L’ordonnance « Concessions » du 29 janvier 2016 apporte une définition des contrats de concession, et met notamment l’accent sur le risque lié à l’exploitation de l’ouvrage ou du service.
L’article 5 de l’ordonnance définit ainsi les contrats de concession commet des « contrats conclus par écrit, par lesquels une ou plusieurs autorités concédantes soumises à la présente ordonnance confient l’exécution de travaux ou la gestion d’un service à un ou plusieurs opérateurs économiques, à qui est transféré un risque lié à l’exploitation de l’ouvrage ou du service, en contrepartie soit du droit d’exploiter l’ouvrage ou le service qui fait l’objet du contrat, soit de ce droit assorti d’un prix. »
La part de risque transférée au concessionnaire doit impliquer une « réelle exposition aux aléas du marché, de sorte que toute perte potentielle supportée par le concessionnaire ne doit pas être purement nominale ou négligeable. Le concessionnaire assume le risque d’exploitation lorsque, dans des conditions d’exploitation normales, il n’est pas assuré d’amortir les investissements ou les coûts qu’il a supportés, liés à l’exploitation de l’ouvrage ou du service. »
Ce dernier alinéa s’inscrit dans les efforts de définition du risque par la jurisprudence (V. CE 1996, Préfet des Bouches-du-Rhône ; Loi Murcef de 2001 ; CE 2008, Département de la Vendée ; CJUE 2009, Eurawasser ; CJUE 2010, Helmut Muller).
L’article 6 de l’ordonnance définit plus particulièrement l’objet des diverses concessions.
Ainsi les contrats de concession de travaux ont pour objet :
- Soit l’exécution, soit la conception et l’exécution de travaux dont la liste est publiée au JO ;
- Soit la réalisation, soit la conception et la réalisation, par quelque moyen que ce soit, d’un ouvrage répondant aux exigences fixées par l’autorité concédante.
Un ouvrage est le résultat d’un ensemble de travaux de bâtiment ou de génie civil destiné à remplir par lui-même une fonction économique ou technique.
Les contrats de concession de services ont pour objet la gestion d’un service. Cela comprend les délégations de service public. Le concessionnaire peut être chargé de construire un ouvrage ou d’acquérir des biens nécessaires au service.
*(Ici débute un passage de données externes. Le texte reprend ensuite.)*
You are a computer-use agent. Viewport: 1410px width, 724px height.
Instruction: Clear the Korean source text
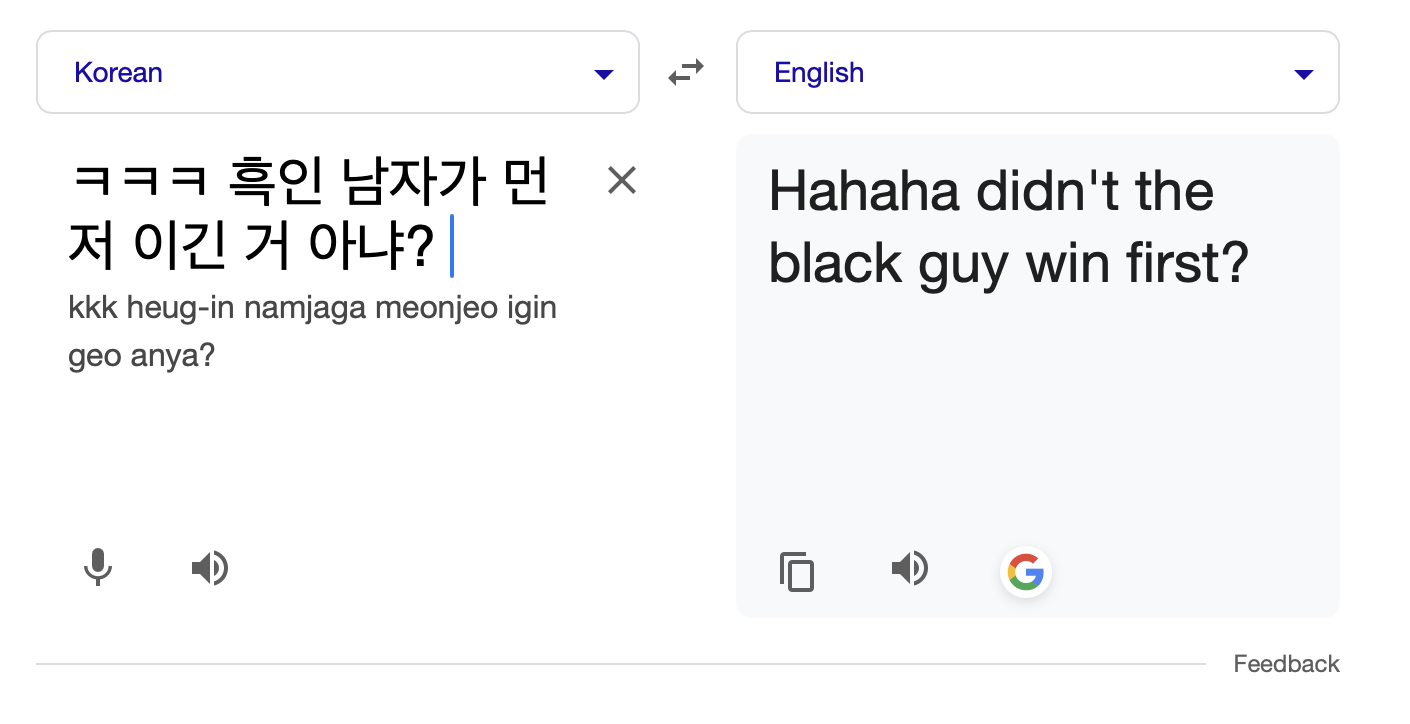tap(622, 181)
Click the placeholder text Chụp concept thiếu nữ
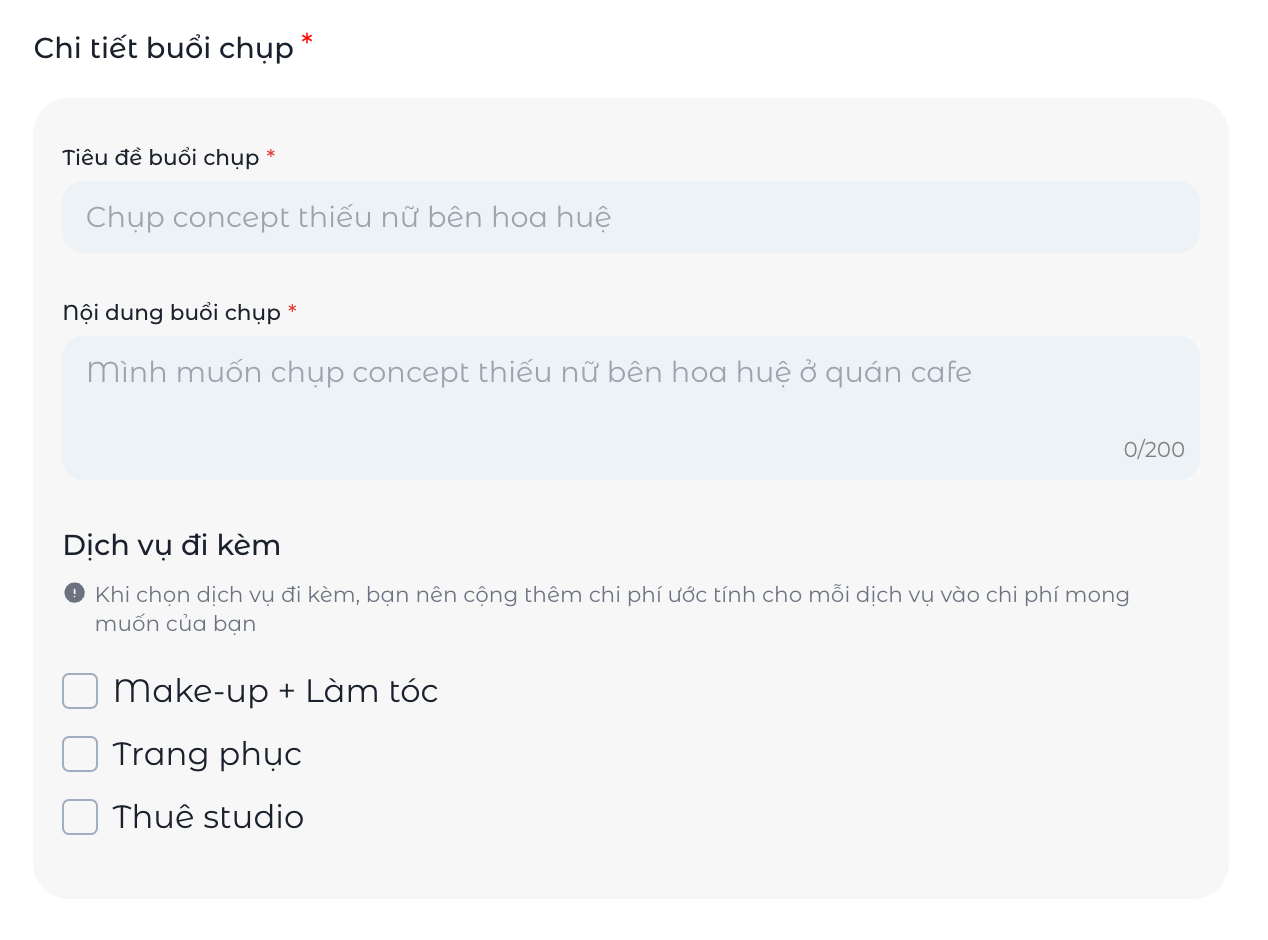 click(347, 217)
Enfin, les contrats de concession de défense ou de sécurité sont les contrats de concession passés par l’Etat ou ses établissements publics ayant un caractère autre qu’industriel et commercial et ayant pour objet des travaux ou des services visés à l’article 6 de l’ordonnance du 23 juillet 2015 relative aux marchés publics.
Un ensemble de concessions sont exclues du champ d’application de l’ordonnance, aux articles 13, 14 et 15, dont les concessions d’aménagement des articles R300-11-1 à R300-11-6 du code de l’urbanisme. Ce qui est logique, puisqu’elles ne prévoient pas que le cocontractant de l’autorité concédante assume le risque de l’opération.